White Wedding

Okay... A few days back, I posted my initial reactions to a Japanese wedding. While I was darn near exact in providing detail with what I actually saw happen, I didn't really explain things to you - probably because it was never explained to me.
Now... thanks to the Internet, one can find out whatever information they need virtually instantly. I've actually been 'on-line' since the late 70s, when I used to message board with other like-minded individuals. Having always been impressed with the power of the computer, I decided to say 'screw all that' and did some research the new old-fashioned way - with a book. To me, the old, old-fashioned way is through verbal communication... and no one does that anymore. Everyone is too afraid to say what comes to mind. Political correctness or just correctness be damned. Others, like my wife, prefer to write stuff down so that it's organized - so one doesn't come off looking like a doofus.
Obviously, I do the same here in writing down these blogs, but it doesn't stop me from looking like a doofus.
Now with what passes for humour out of the way, let me offer some insight on kekkon (weddings), that I never learned because I did not get married in Japan. I got married in Las Vegas, and you know the old saying... what happens in Vegas, stays in Vegas... so I can't tell you about that either.
Okay... now I've really got the comedy out of the way.
Apparently one out of every five marriages in Japan is done via an arranged marriage, rather than the type where two people in love decide to marry each other. Some find love and marriage - others have it thrust upon them. I believe the Kanemaru's (one of my bosses from the Ohtawara Board of Education), were an arranged marriage... and they had three kids and seemed very happy.
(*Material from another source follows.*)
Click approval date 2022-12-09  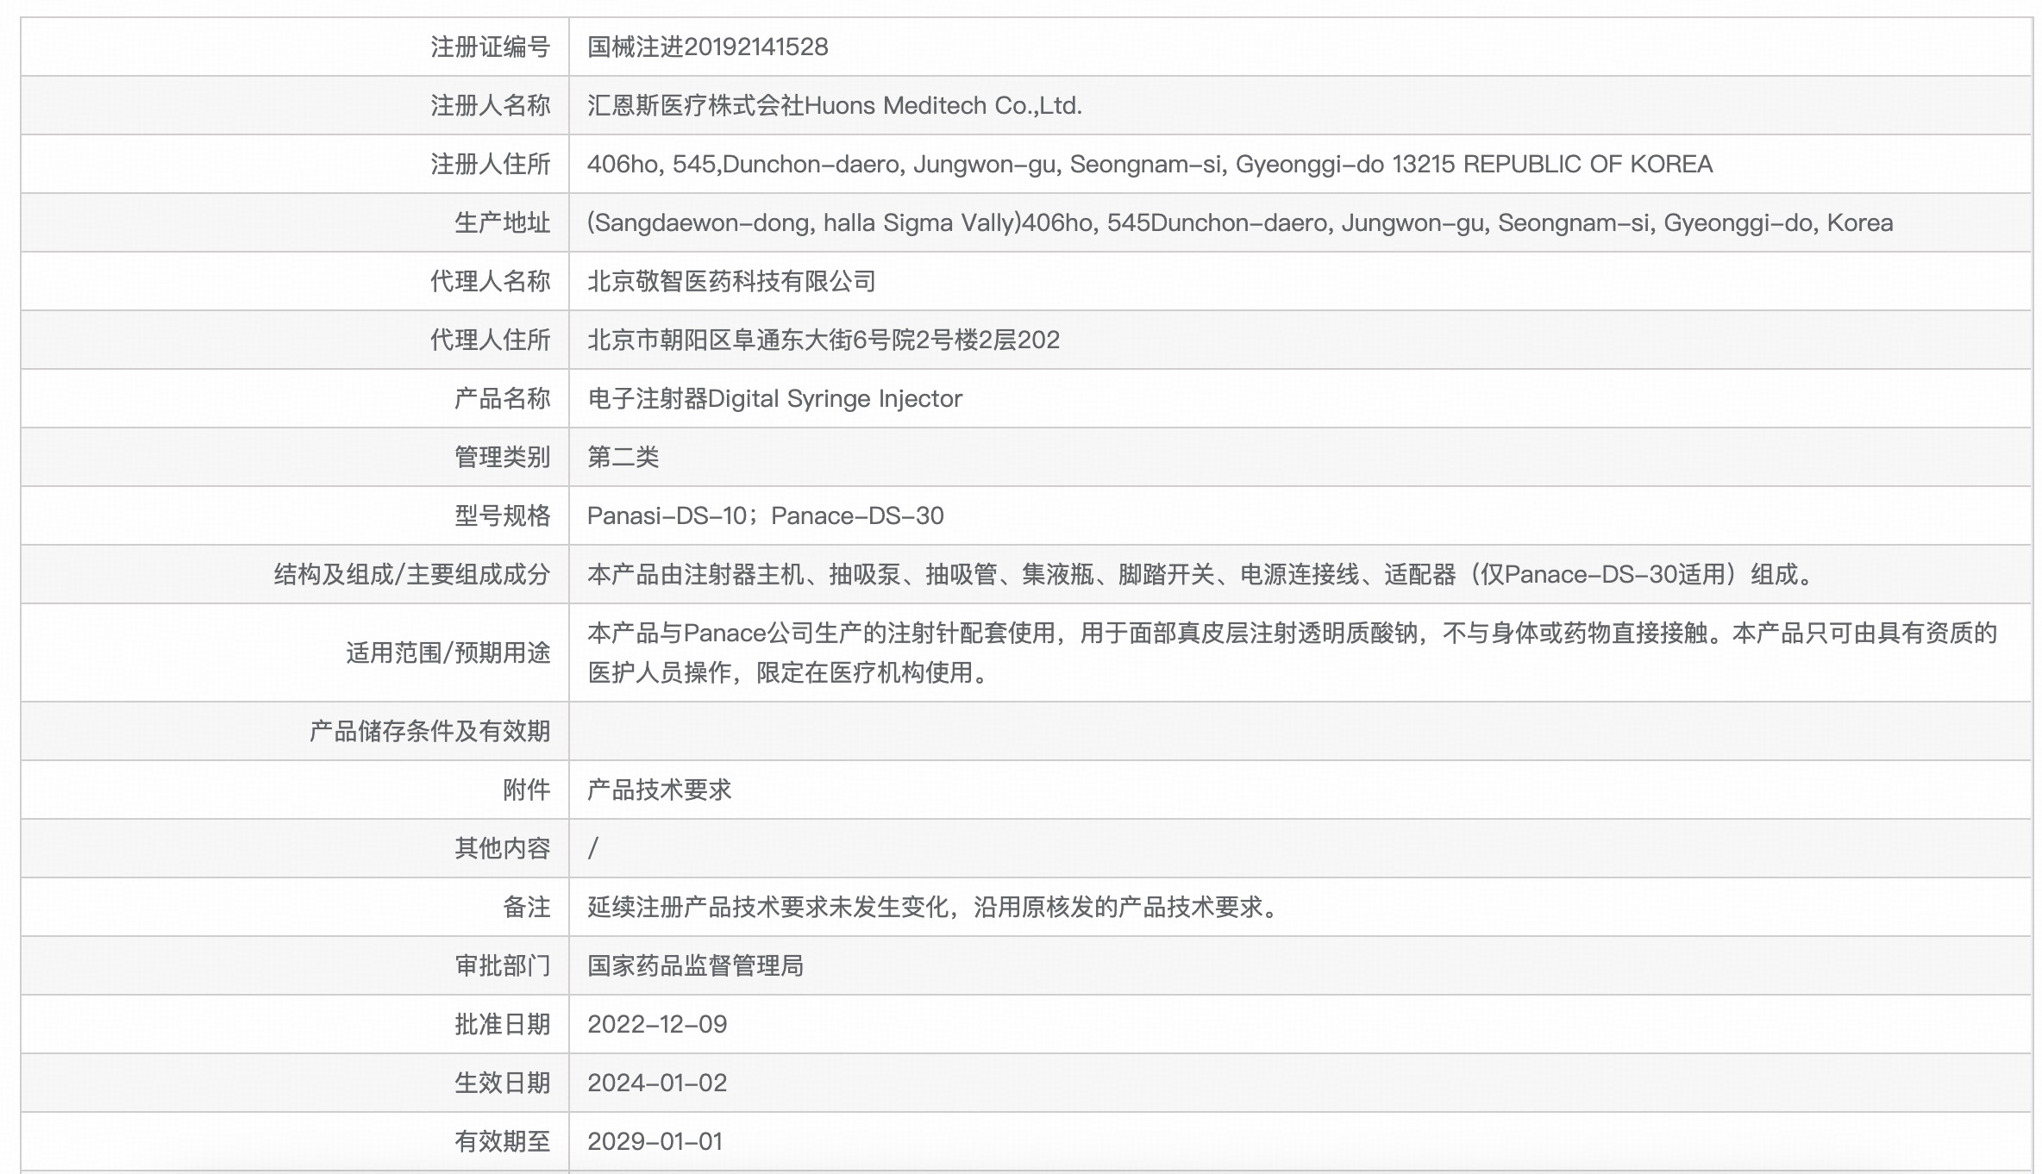coord(657,1024)
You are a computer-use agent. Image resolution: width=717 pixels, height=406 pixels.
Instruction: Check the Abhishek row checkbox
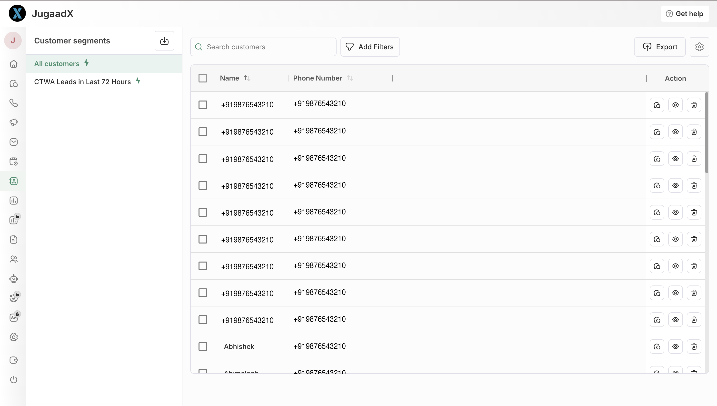point(203,346)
In a kekkon, Japanese folks can have either a Christian-, Shinto- or Buddhist-style ceremony - and are usually a private gathering with close family members. I never got into that inner circle despite my good looks.
 In the traditional Shinto wedding ceremony, there is chozu, where there is a ceremonial purifying washing of the mouth and feet when they enter and after they are seated. Next, the priest performs a symbolic purification ritual called a shubatsu. Then there are prayers offered by the bride and groom's representatives, and then the sankon where the lucky couple exchange cups of sake (Japanese rice wine) - drinking three times each from three stacked sake cups brought in by a shrine maiden (miko).
The bride and groom read their vows, exchange their rings (the woman puts it on her right hand). Then they make an offering of tamagushi at the alter, and then the relatives have some sacred sake (it's all called sakazuki) showing the family bond between the two families now made one.
And that's pretty much it. Shinto is beautiful in its simplicity and sake.
As mentioned in my previous wedding blog, the reception following this is an extravagant, over-the-top affair that defies explanation, but that's why it is cool.
The wedding cost is shared by the parents of both newlyweds, so to me that makes it perfectly all right if they want to come on the honeymoon, too. And they do.
I mentioned that the bride changes clothes a few times... well, if you think it's tough to purchase a single wedding dress for that special day in Europe or the Americas, Japan has us beat.
The shinto ceremony, and the initial introduction at the ceremony has the bride wearing a white kimono called a shiromuku. Beautiful plummage. A large wig with a white headdress is also worn (I believe its a wataboshitsunokakushi and or a style headdress).
Later, the bride will change into different styles of kimono like the irouchikake and the furisode. All beautiful, and even to the casual observer, it should be apparent that all are completely different in style.
The men... they wear dress pants and jacket (the haori hakama). Pretty boring, but they too do a change into a suit, or something more casual - it is a party, after all.
And how much can these wedding ceremonies all cost? Well, a book I found from 20 years ago says: for a ceremony, the reception, honeymoon, and costs to set up a new home, it can cost about Y57,000,000 (which according to today's exchange rate, is about $85,000 Cdn.)
I know that seems like a lot, considering my wedding, reception and honeymoon was a tidy $4,000 Cdn., but it seems to be in line with the average wedding costs here in North America.
There. Don't say you don't learn anything from this blog.

Somewhere at a wedding drinking for Pete's sake,
Andrew Joseph
Today's title is brought to you by Billy Idol, and even though this song might be about drugs, it could also be about a WHITE WEDDING.